Jesteśmy otwarci na nowe modele sprzedaży
Dlaczego w przypadku Polski ten rynek będzie się rozwijał? Bowiem subskrypcje w Polsce stają się popularne, gdyż mamy wszystko, co potrzeba. Mamy wysoki odsetek osób, które korzystają z bankowości online, lubimy płatności kartą, jesteśmy otwarci na nowe usługi i modele. Kuleje tylko świadomość, że to, co wybieramy każdego dnia, może być elementem subskrypcji.
Główną zaletą, która pozwoli na rozwój, jest wygoda. Szukamy tej wygody na co dzień. Można uogólnić, że wygoda ta, przełoży się na przywiązanie, a to oczywisty atrybut.
Osoby, które dopiero zaczynają interesować się tym modelem, wskazują, że głównie interesuje ich opcja opłacania rachunków i są gotowi – dla wygody – zmienić swoje nawyki konsumenckie.
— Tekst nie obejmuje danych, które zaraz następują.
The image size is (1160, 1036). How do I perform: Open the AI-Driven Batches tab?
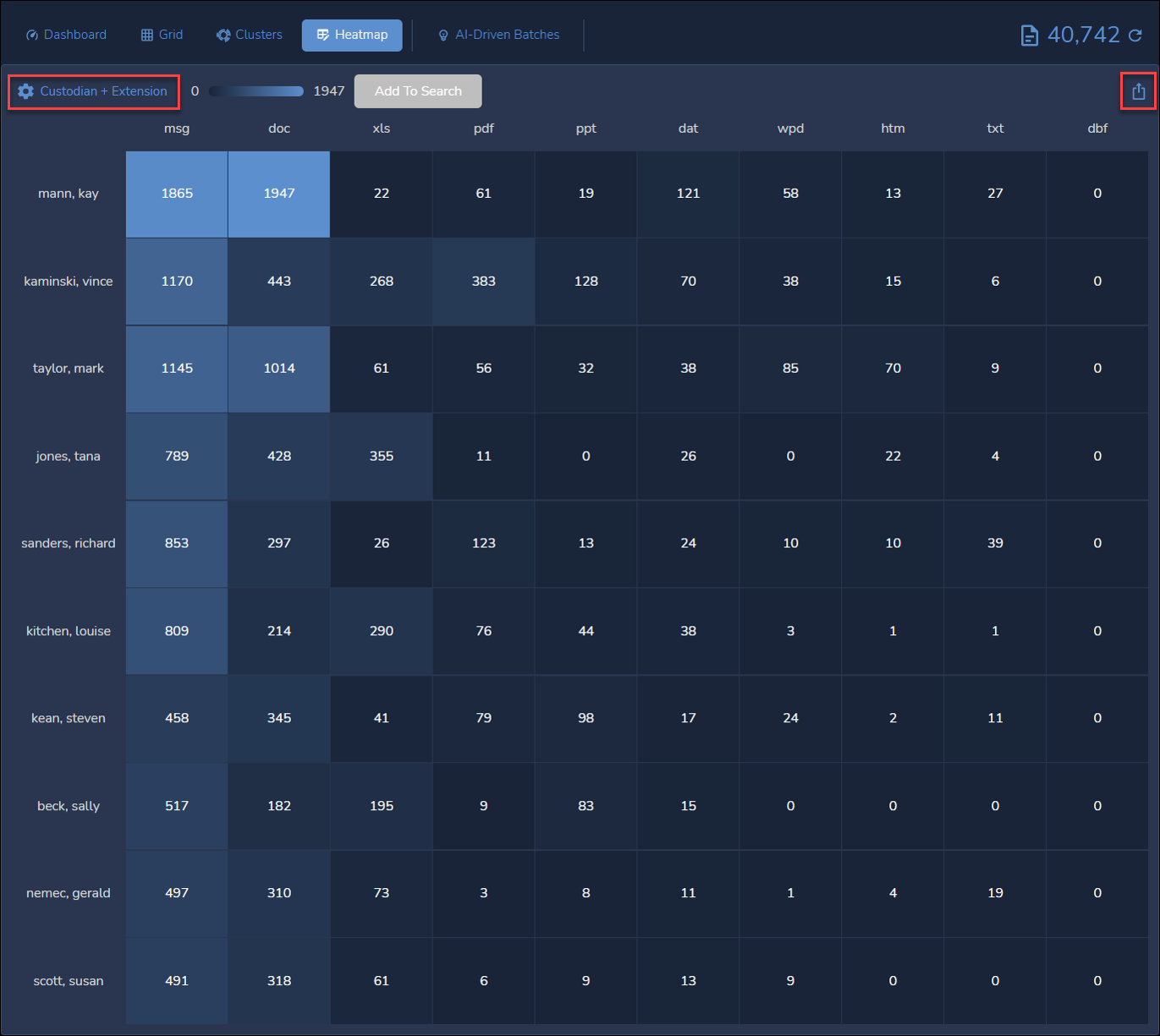point(498,35)
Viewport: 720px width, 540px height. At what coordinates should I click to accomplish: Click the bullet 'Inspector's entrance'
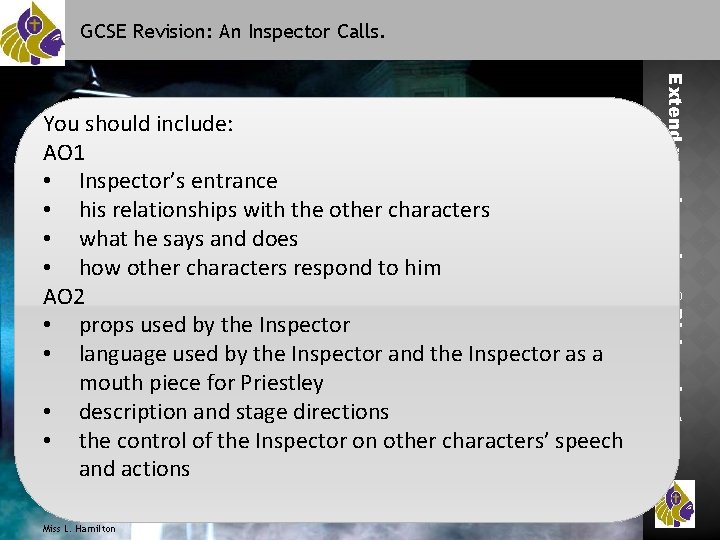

Ponad jedna trzecia deklaruje, że interesuje ich taki model sprzedaży w przypadku usług medycznych. Te dwie branże mają najlepsze prognozy, jeśli chodzi o najbliższe lata. Pierwszą piątkę przyszłych liderów uzupełniają składki ubezpieczeniowe, usługi VoD oraz e-wydania prenumerat.
Subskrypcje w Polsce stają się popularne
Szeroko rozumiana wygoda jest tym, czego szukamy. Szukamy wygodnych modeli sprzedaży, płacenia, dostarczania. To nie jest tak, że staliśmy się leniwi – my po prostu stymulujemy rozwój nowych technologii, bo chcemy więcej i… wygodniej. Okazuje się, że subskrypcje idealnie w ten trend się wpasowują.